Looking ahead: Formal Opinion 512 is an example of how professional social norms regulate the use of artificial intelligence. This kind of regulation usually gets much less attention than legislation, but remains one of the most important tools for a society adapting to the complexity that new technology introduces in different fields. The legal industry will become a core arena for shaping AI regulation alongside many other high-risk areas.
What we’re reading
Agora: Enabling agent collaboration
What happened:
Building collaborative AI systems where multiple LLMs specialise in different tasks is challenging. Imagine trying to coordinate a team where everyone speaks a different language and with different cultural expectations – a similar issue arises when diverse LLMs attempt to interact. To study this problem, researchers at Oxford University have introduced Agora, a new communication protocol designed to enable more efficient and scalable collaboration between large language models.

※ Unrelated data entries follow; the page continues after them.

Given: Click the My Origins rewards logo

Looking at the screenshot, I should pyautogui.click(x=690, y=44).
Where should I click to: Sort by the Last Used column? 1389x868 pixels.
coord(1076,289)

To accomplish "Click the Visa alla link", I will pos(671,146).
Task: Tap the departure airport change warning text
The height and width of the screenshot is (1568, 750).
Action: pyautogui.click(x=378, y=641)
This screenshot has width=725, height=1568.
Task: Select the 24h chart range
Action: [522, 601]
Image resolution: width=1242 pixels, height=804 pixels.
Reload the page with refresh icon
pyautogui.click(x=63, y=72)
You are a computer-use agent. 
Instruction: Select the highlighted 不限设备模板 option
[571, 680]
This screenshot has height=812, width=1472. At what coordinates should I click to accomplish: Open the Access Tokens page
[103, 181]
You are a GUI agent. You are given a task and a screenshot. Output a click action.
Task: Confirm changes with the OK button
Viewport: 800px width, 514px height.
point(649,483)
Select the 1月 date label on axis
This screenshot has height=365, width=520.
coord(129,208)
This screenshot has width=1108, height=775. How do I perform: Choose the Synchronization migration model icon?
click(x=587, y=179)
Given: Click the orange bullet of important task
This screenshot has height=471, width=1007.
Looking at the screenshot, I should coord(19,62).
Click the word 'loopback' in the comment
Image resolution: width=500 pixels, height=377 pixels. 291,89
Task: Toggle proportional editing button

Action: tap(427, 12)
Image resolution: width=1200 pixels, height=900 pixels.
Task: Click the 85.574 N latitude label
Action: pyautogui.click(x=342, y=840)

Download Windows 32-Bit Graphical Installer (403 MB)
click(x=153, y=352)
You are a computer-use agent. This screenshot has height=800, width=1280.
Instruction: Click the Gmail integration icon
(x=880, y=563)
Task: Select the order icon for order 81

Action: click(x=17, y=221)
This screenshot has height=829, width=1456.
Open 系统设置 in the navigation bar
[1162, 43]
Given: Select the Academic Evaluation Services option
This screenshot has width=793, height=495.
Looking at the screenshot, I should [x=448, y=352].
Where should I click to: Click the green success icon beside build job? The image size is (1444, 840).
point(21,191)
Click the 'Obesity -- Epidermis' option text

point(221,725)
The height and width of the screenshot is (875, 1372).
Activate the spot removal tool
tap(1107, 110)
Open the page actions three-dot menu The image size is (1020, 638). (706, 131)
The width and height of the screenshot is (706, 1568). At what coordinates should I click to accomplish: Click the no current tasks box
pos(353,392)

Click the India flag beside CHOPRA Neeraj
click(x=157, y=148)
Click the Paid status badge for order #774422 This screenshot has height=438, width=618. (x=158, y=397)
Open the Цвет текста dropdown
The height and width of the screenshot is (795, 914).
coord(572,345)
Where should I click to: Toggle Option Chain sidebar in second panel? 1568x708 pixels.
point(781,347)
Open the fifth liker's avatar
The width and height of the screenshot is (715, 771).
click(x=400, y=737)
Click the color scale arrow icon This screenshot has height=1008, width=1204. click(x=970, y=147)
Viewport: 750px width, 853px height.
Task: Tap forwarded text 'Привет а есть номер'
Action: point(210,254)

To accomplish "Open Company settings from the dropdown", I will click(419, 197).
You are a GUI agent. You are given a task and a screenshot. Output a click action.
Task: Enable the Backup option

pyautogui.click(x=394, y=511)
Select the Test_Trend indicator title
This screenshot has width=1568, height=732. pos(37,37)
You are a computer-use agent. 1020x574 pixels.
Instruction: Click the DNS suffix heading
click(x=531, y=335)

The communication bottleneck described by the authors stems from what they call the ‘agent communication trilemma’, which captures three distinct challenges: agents vary significantly in their architecture and training data (heterogeneity); language models are general-purpose tools, making it impractical to define and pre-program every possible interaction scenario (generality); and agents are computationally expensive (cost).
What’s interesting:
Agora aims to break this trilemma, which makes it hard to design cost-effective ways for agents to communicate across different types of scenarios. It employs pre-defined routines, similar to APIs, for common tasks. This greatly reduces the computational overhead compared to relying solely on language models for every interaction. For less frequent communications, Agora leverages structured data like JSON, which seeks to offer a balance between flexibility and efficiency.
Only in rare cases, such as unexpected errors or the need for complex negotiation, does Agora fall back on natural language. A key innovation of Agora is the use of “protocol documents” (PDs) – machine-readable descriptions of communication protocols. Agents can share and learn these PDs, allowing them to automatically adapt their communication strategies without human intervention.
Looking ahead: We expect the research and production of agents to continue to grow in the coming months and years. As such we anticipate the need for streamlined communication between agents will only grow over time, and this will in turn incentivise the development of specialised protocols like Agora. Which specific protocol will be ultimately adopted by industry remains to be seen.
Thanks, the Agora paper is super interesting to me and I hadn't seen it before! :) Especially thinking of it in terms of helping with oversight and safety.